**SUPPLIED MATERIAL:**
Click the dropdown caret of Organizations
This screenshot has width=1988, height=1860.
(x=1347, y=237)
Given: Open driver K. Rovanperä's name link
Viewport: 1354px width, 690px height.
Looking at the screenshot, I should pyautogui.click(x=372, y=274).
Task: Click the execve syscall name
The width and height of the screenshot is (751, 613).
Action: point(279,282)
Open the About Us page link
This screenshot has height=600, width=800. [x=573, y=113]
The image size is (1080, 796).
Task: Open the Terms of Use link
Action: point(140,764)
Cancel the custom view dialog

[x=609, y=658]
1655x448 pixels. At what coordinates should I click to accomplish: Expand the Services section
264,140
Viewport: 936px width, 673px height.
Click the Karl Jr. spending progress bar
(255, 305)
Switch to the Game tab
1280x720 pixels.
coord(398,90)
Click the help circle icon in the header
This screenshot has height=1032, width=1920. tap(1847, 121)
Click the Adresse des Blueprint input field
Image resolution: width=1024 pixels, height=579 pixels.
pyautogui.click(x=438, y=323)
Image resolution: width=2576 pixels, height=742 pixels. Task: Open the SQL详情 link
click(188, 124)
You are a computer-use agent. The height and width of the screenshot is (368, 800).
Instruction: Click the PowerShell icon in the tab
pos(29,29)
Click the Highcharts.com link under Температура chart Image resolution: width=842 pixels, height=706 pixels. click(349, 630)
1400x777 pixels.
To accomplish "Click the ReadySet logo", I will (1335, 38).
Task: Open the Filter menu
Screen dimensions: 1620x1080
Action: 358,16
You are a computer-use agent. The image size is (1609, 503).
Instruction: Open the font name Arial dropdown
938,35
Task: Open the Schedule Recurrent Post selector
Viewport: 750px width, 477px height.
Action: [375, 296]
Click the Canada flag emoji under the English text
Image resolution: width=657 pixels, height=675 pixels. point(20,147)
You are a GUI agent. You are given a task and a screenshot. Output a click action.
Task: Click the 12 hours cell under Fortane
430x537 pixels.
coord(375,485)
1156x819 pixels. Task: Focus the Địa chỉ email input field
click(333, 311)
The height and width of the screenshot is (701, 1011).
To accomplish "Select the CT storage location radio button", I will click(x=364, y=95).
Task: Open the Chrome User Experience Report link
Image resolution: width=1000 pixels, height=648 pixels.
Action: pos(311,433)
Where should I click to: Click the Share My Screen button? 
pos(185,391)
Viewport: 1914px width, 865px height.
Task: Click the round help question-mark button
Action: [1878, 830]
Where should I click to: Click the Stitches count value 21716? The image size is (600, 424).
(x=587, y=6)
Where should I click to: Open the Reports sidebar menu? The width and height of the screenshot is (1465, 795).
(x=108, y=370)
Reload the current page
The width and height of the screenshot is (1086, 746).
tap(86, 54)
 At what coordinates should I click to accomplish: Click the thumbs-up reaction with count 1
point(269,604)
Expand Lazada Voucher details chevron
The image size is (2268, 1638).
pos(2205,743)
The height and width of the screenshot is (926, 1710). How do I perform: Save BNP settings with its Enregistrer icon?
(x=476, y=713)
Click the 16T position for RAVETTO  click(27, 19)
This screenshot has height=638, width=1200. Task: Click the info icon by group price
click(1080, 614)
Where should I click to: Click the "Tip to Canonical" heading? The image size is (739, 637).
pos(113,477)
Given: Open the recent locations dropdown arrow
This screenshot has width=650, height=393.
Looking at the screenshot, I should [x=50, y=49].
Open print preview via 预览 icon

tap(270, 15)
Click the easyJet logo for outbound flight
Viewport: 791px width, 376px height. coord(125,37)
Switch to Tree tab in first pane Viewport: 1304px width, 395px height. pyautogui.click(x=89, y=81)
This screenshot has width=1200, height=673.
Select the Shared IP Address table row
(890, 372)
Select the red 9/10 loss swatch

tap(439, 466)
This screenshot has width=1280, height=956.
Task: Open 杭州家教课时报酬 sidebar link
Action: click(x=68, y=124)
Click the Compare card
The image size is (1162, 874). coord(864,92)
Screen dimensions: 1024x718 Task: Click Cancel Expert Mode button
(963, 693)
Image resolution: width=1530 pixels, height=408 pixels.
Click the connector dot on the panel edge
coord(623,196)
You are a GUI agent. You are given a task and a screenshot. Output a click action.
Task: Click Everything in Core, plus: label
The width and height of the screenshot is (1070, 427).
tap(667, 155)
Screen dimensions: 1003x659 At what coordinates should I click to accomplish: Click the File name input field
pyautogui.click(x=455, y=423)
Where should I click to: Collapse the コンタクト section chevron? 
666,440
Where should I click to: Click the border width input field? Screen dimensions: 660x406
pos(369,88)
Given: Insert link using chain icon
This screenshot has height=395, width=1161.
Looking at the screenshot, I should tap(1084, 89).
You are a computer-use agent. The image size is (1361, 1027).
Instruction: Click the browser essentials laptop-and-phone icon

**WORK TO COMPLETE:**
Every line containing the string "will" should be pulled from the listing and copied.

**ANSWER TO THIS PROBLEM:**
To accomplish "Click the ReadySet logo", I will (1335, 38).
To accomplish "Select the CT storage location radio button", I will click(x=364, y=95).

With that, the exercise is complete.